• _TEXT SHOWN_:
-- -- --

Let me start with the position: I'm betting on dollar strength right now, and I'm waiting for the DXY to break above the 99.4–99.5 zone.

I've expressed it through UUP, a dollar-bullish ETF. I'm up roughly $1,261 on it at the moment — honestly a welcome bounce-back after the loss I took on gold a few days ago. Whether this turns into a larger runner is something I'll have to watch.

What the chart is saying: 99.5 is the line

On the 4-hour, the DXY is back inside the range we've been talking about for a while.

We had a fakeout from Thursday into Friday — the dollar bulls looked like they were losing support, but to their credit they rallied back quickly, closed decisively, and pushed toward the top of the range again. I'll admit I was a little early to my bullish idea. But the technical breakout we've been waiting for still has a standing chance.

The trigger I care about is clean: a close above 99.5. Break that, zoom out to the daily, and I think there's room to squeeze up toward 100.5. That's the top of the range — but personally I think there may be more upside than that.

-- -- --

• _RECORDED DATA_:
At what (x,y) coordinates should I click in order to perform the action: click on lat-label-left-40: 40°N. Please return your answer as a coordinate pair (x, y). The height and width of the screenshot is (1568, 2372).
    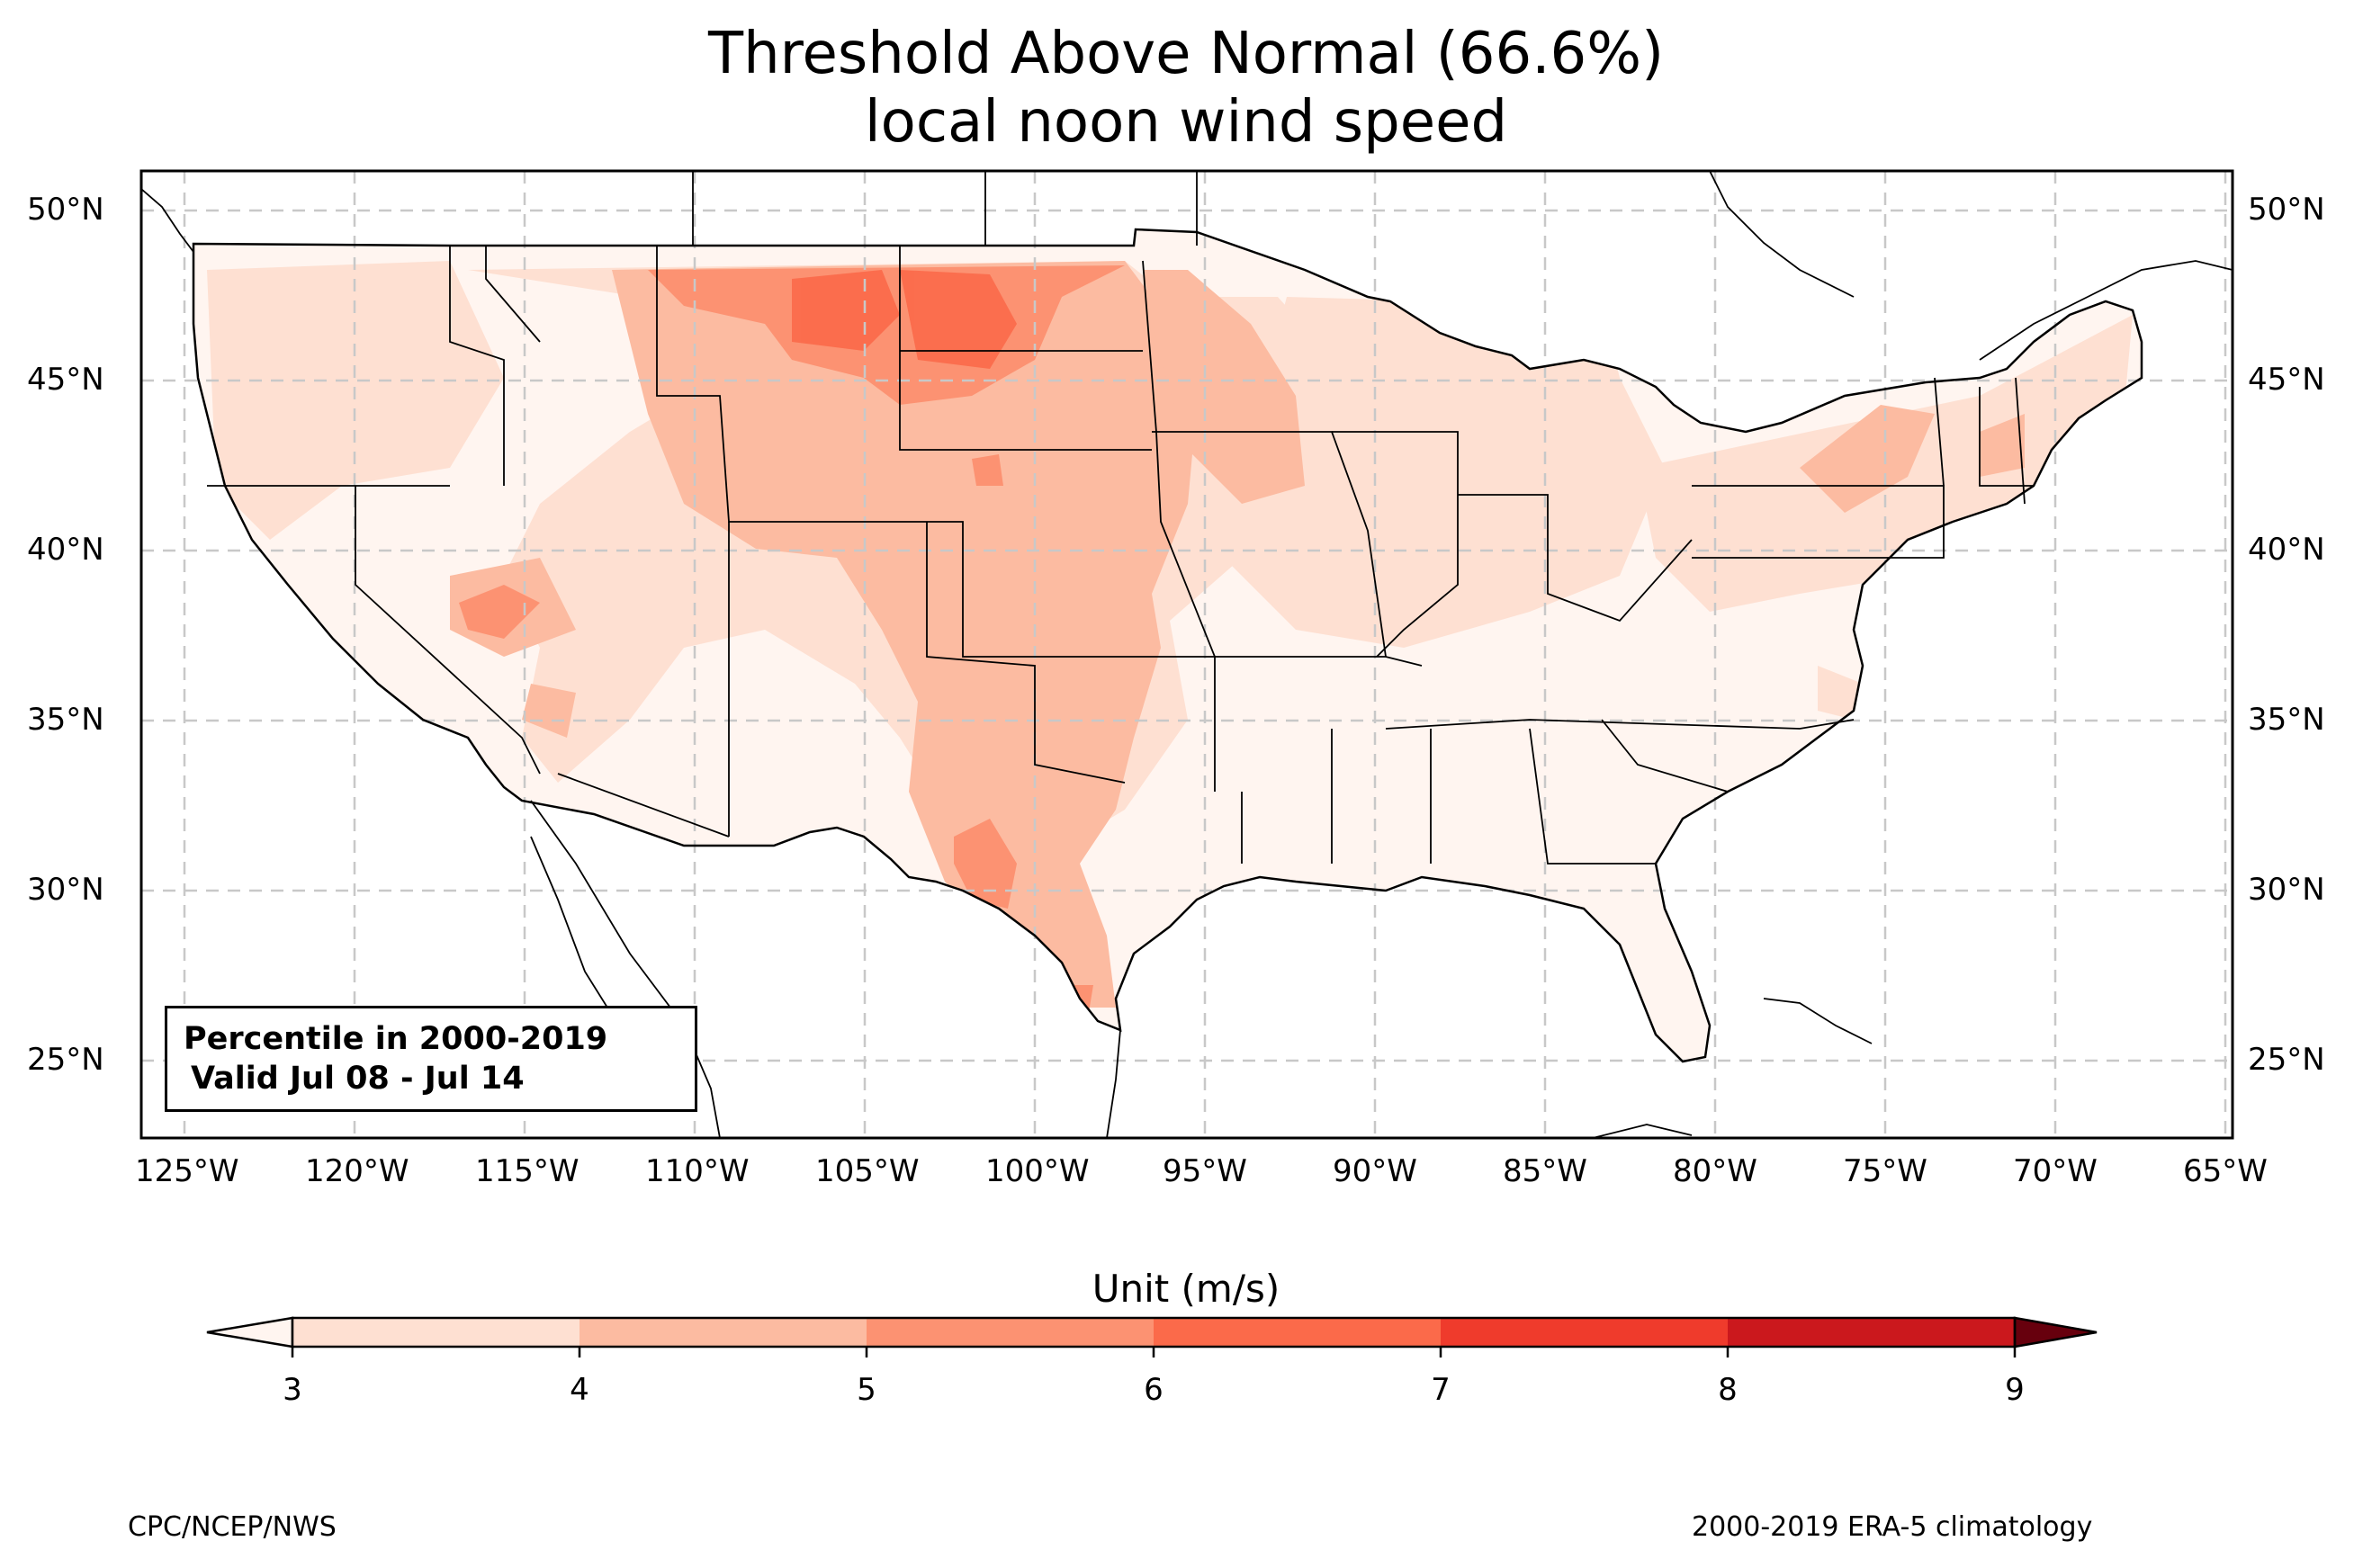
    Looking at the image, I should click on (66, 550).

-- -- --

• _TASKS TO PERFORM_:
1/ In the DXY commentary, which ETF carries the dollar-bullish position?
2/ List every distinct DXY price level mentioned in the DXY commentary.
3/ Summarize the DXY commentary in two sentences.

• _RESPONSES FOR EACH TASK_:
1/ UUP, a dollar-bullish ETF.

2/ 99.4, 99.5, 100.5

3/ The writer is long the dollar through the UUP ETF, currently up about $1,261 after an earlier loss on gold, and is watching for the DXY to break above the 99.4–99.5 zone. After a Thursday-to-Friday fakeout the dollar recovered to the top of its 4-hour range, and a close above 99.5 could open a move toward 100.5 or possibly higher.